By Ryu Jin
Staff Reporter
South Korea and the United States urged North Korea to give up any intention to test-fire a missile.
Foreign Minister Ban Ki-moon, during a meeting with U.S. Secretary of State Colin Powell in New York Friday, called on North Korea not to test-fire a missile, warning that it can negatively affect the inter-Korean exchanges, including a project to build an industrial complex in the North. The top Seoul diplomat is visiting the U.S. for the 59th Session of the U.N. General Assembly underway in New York.
Powell also said it would bring about a bad result should the North test-launch a missile at this critical juncture, when international efforts to solve its nuclear crisis have been stalled ahead of November’s U.S. presidential race.
The U.S. has detected signs that the North may be preparing to test-fire a missile, but it is unclear whether the communist regime will really carry it out, the top U.S. diplomat was quoted as telling South Korea’s foreign minister, Ban Ki-moon.
The remark came less than a day after Japan said it was bracing for the possibility of the North’s test-firing a missile that can strike most of Japan.
Tokyo officials said intelligence indicates active movements of missile units around multiple Rodong missile launch sites in the North.

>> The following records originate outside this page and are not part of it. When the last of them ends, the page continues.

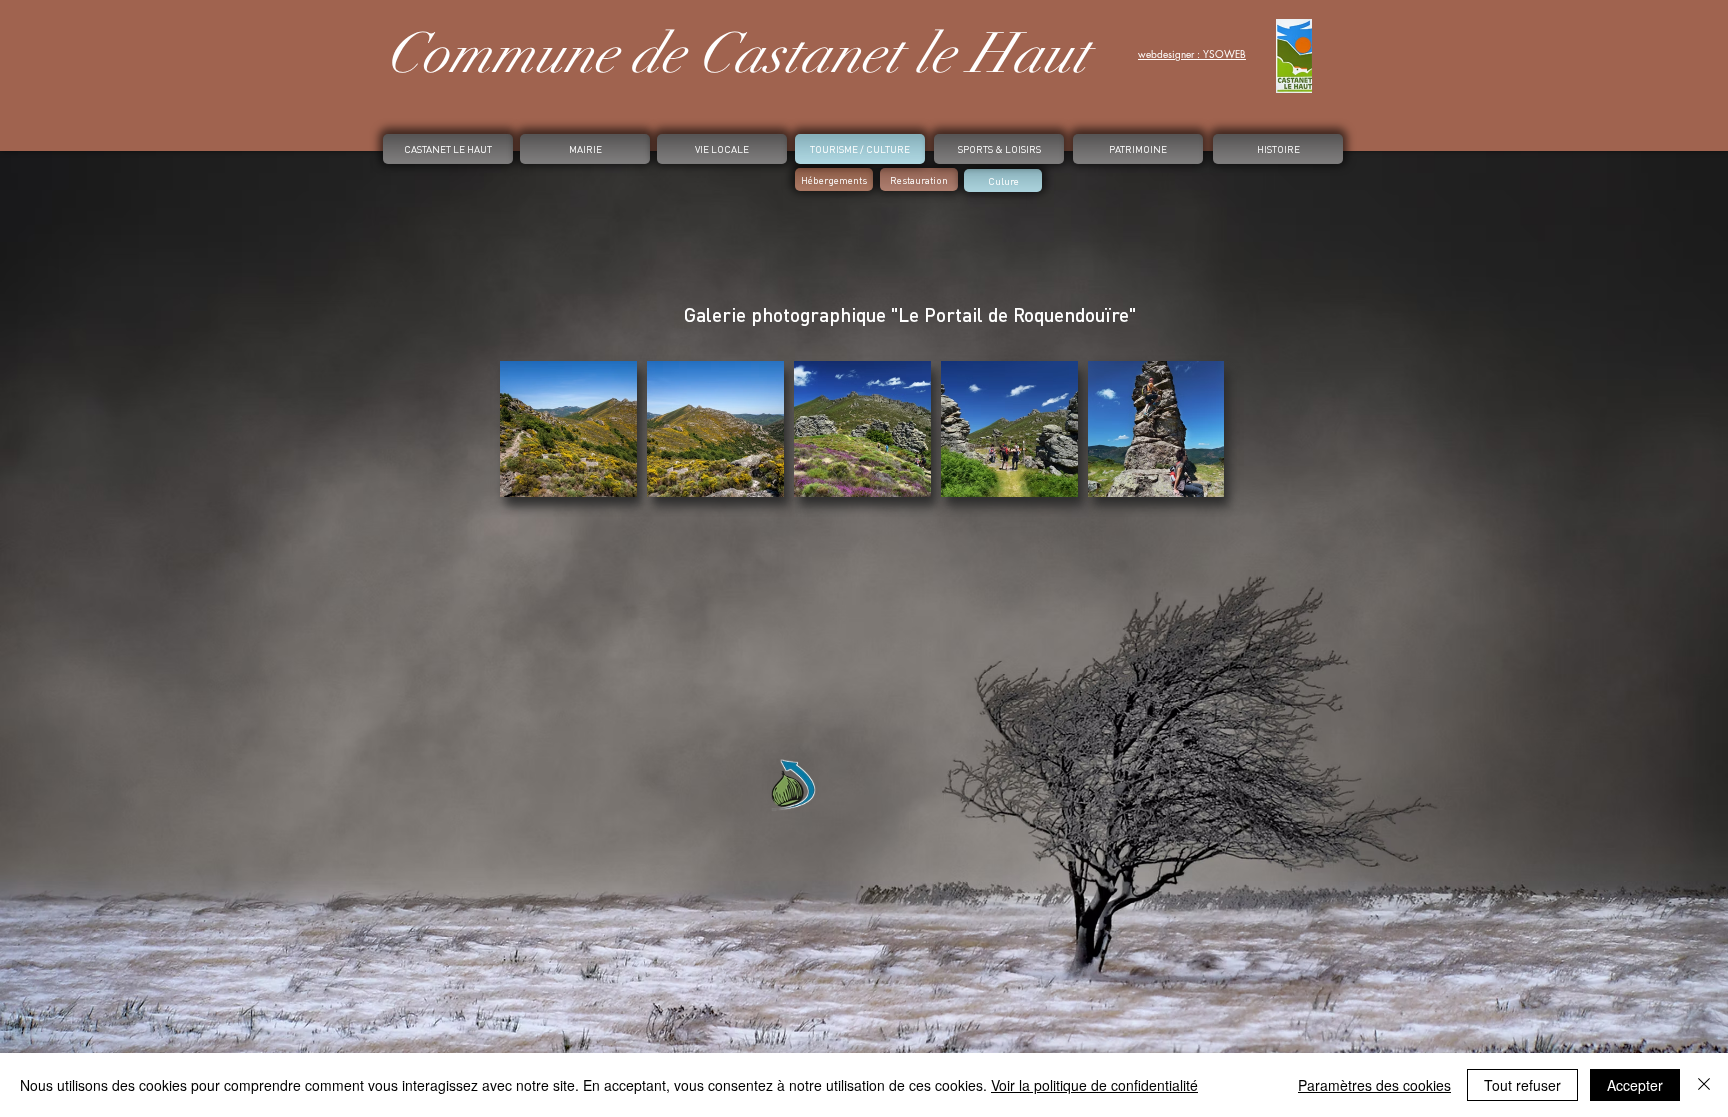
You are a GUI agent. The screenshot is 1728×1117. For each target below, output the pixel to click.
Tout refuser (1522, 1085)
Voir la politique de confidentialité (1094, 1085)
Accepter (1635, 1085)
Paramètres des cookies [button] (1374, 1085)
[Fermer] (1704, 1085)
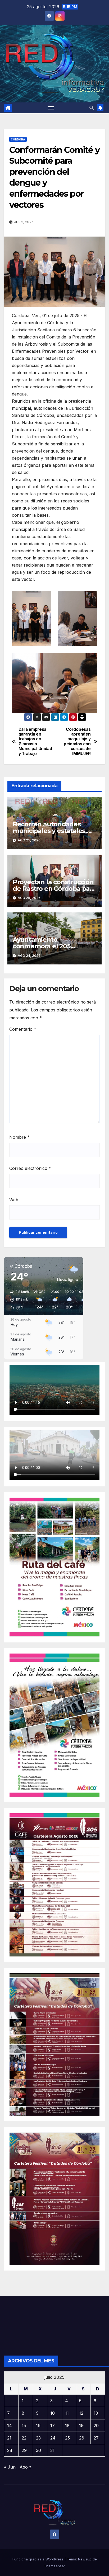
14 (9, 2425)
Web (13, 1199)
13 (96, 2413)
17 (52, 2425)
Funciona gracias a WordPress (38, 2559)
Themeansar (54, 2566)
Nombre (19, 1137)
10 (52, 2413)
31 (52, 2450)
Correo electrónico (30, 1168)
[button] (91, 107)
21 (9, 2438)
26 (81, 2438)
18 (67, 2425)
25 (67, 2438)
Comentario (22, 1029)
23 (38, 2438)
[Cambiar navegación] (51, 108)
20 (96, 2425)
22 (24, 2438)
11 (67, 2413)
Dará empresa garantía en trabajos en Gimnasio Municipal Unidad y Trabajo (35, 741)
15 (24, 2425)
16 (38, 2425)
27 (96, 2438)
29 (24, 2450)
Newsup (85, 2559)
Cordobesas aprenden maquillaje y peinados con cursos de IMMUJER (77, 741)
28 (9, 2450)
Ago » (25, 2467)
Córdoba (18, 139)
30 (38, 2450)
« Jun (10, 2467)
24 (53, 2438)
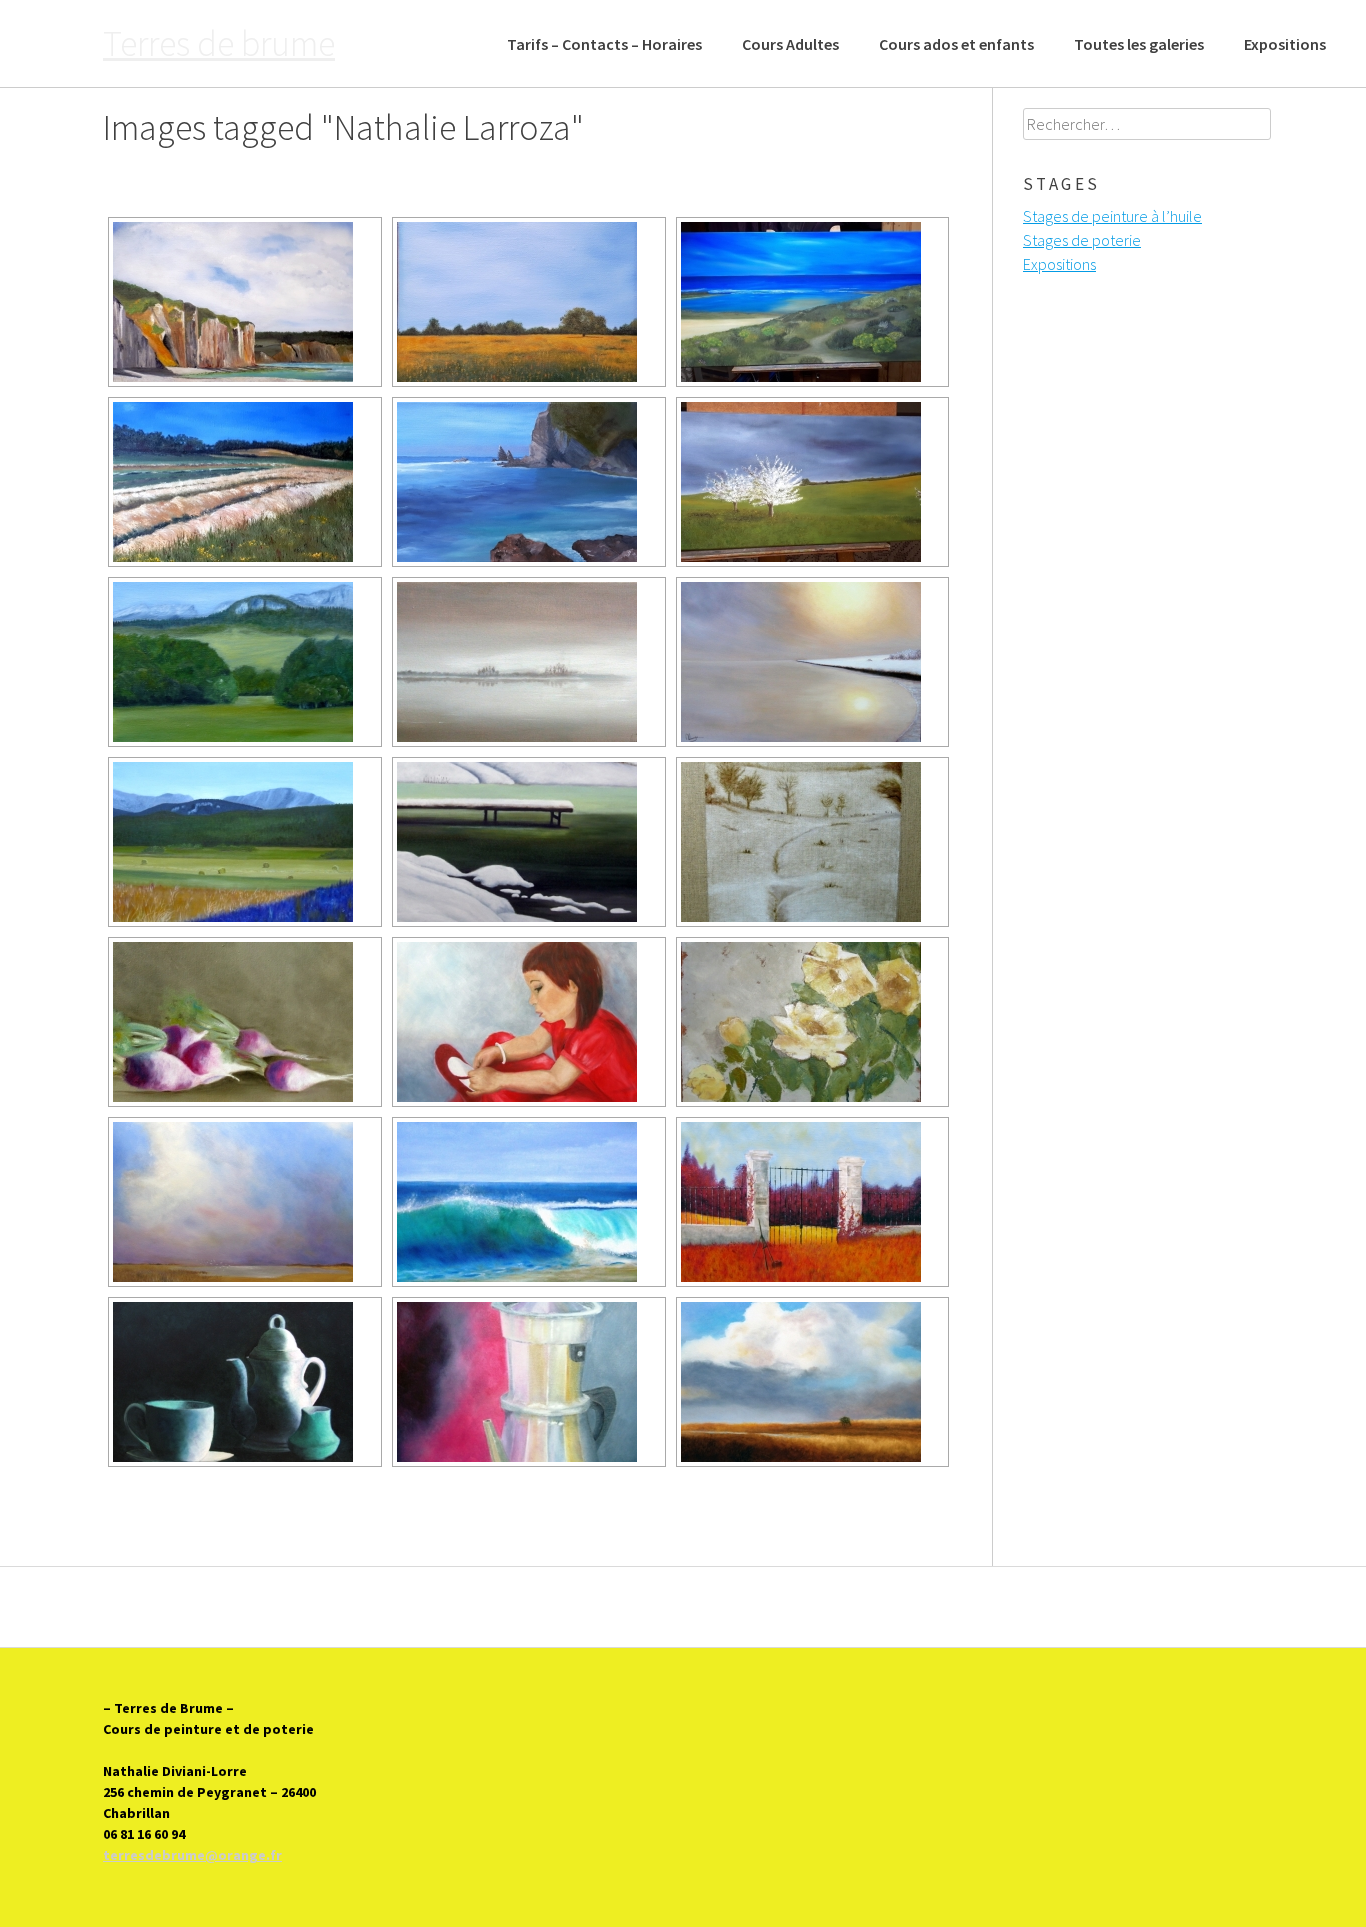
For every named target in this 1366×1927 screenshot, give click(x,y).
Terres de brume (219, 43)
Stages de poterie (1082, 240)
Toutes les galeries (1139, 44)
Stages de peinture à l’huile (1112, 216)
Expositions (1285, 44)
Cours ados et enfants (956, 44)
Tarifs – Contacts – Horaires (604, 44)
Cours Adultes (790, 44)
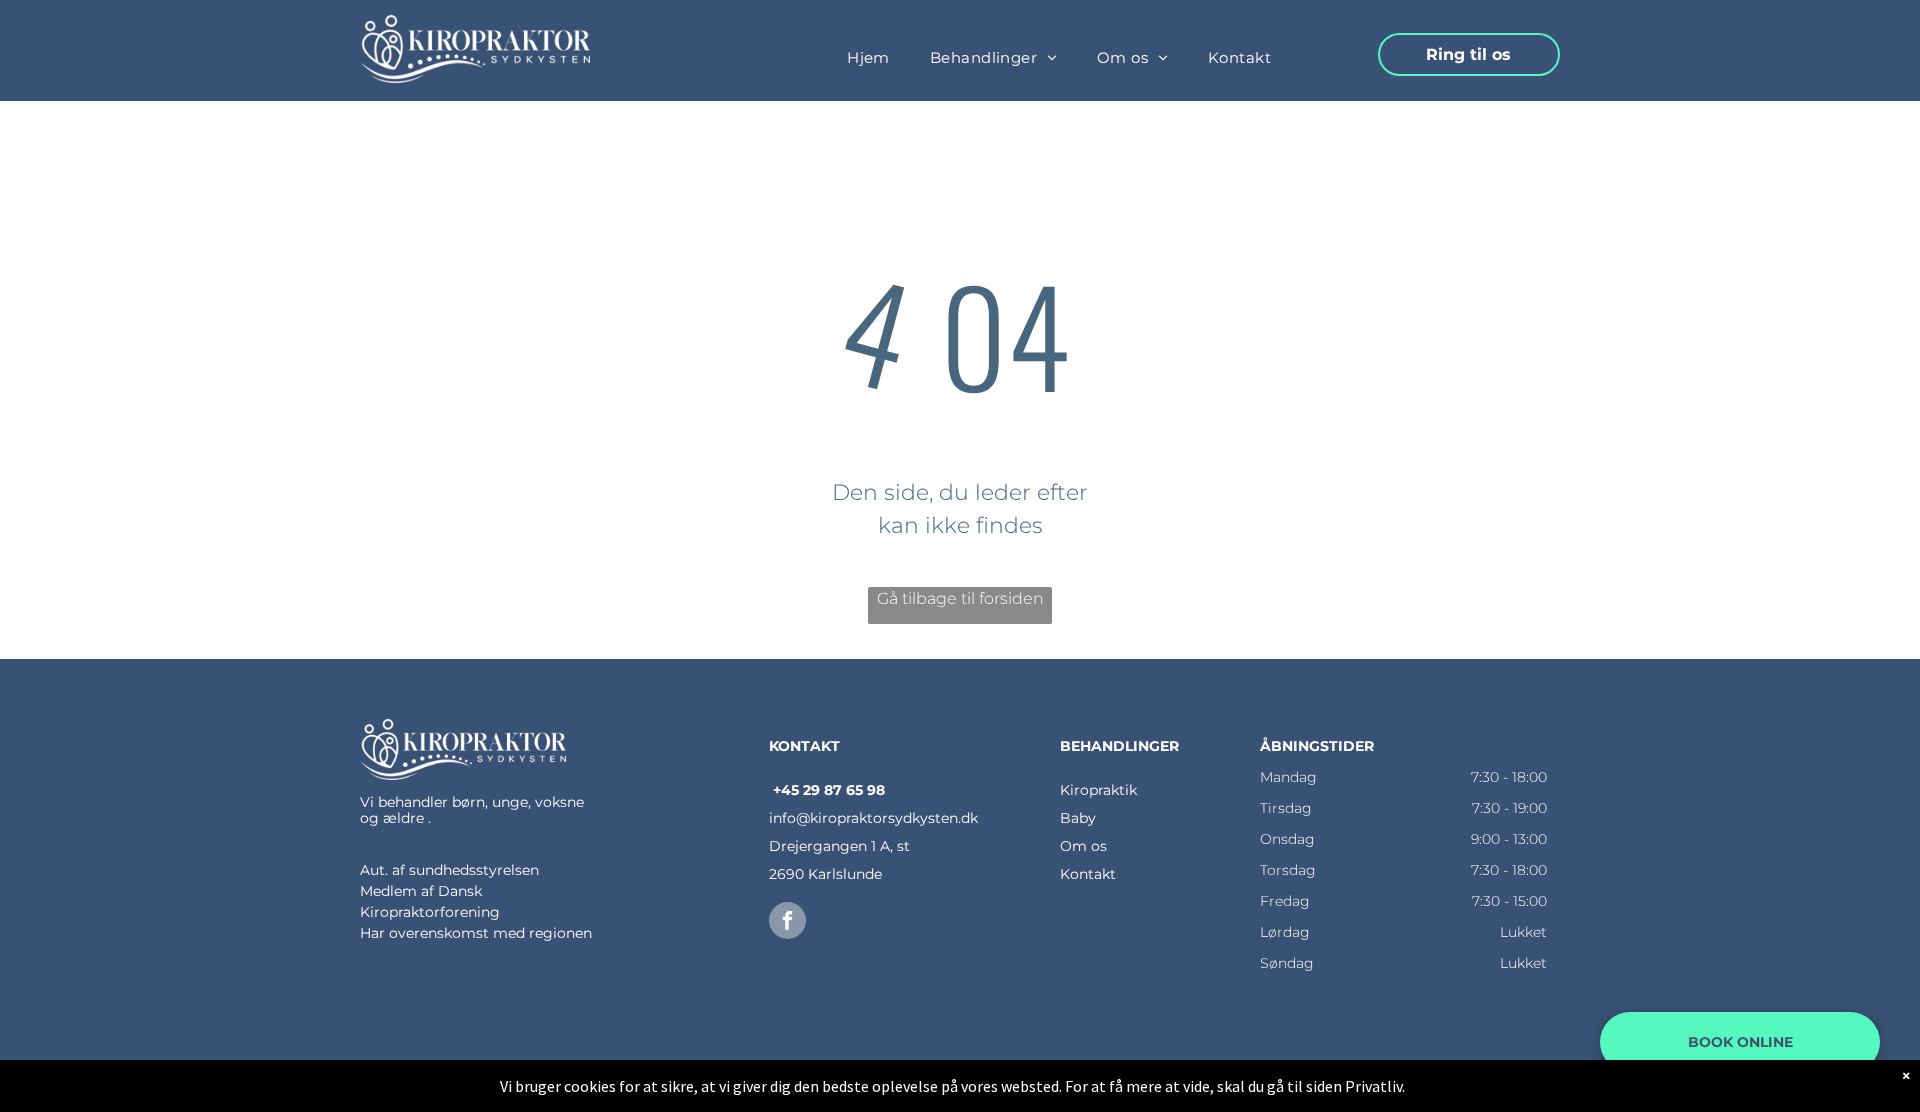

The Rodong missiles have a range of up to 1,300 km, covering most of Japan except the southernmost island of Okinawa.
Hours after the Japanese report about a possible missile launch, North Korea issued one of its strongest threats against Japan, saying it would turn the nation into a ``nuclear sea of fire,’’ similar rhetoric to that directed toward Seoul in 1994 amid the first nuclear crisis on the Korean Peninsula.
North Korea’s main newspaper Rodong Sinmun relayed the threat, claiming that the danger of a nuclear war in Northeast Asia keeps increasing as a result of Washington’s push to realign its military presence in this part of the world.
On the controversy over South Korea’s past nuclear experiments, Powell said the two academic experiments were ``of a very benign nature’’ and he does not think the issue will become more serious.
The two officials reaffirmed their common position that the North should come to the negotiating table to discuss ways to resolve the standoff over its nuclear program.
In 1998, North Korea sent shock waves through the region by test-firing a missile that flew over Japan and landed in the Pacific Ocean. It has since been suspected of developing longer-range missiles.
North Korea’s missile development has been regarded as a major threat to regional security, on top of its recent suspected nuclear weapons drive.
Pyongyang declared a moratorium on missile tests in September 1999 and in May 2001 extended the decision until 2003. In a historic summit with Japanese Prime Minister Junichiro Koizumi in September 2002, and again in May this year, North Korean leader Kim Jong-il promised to continue to keep the moratorium.
South Korea said it also detected brisk movements of missile units in the North, but downplayed them, saying the activities could be part of its annual training exercises.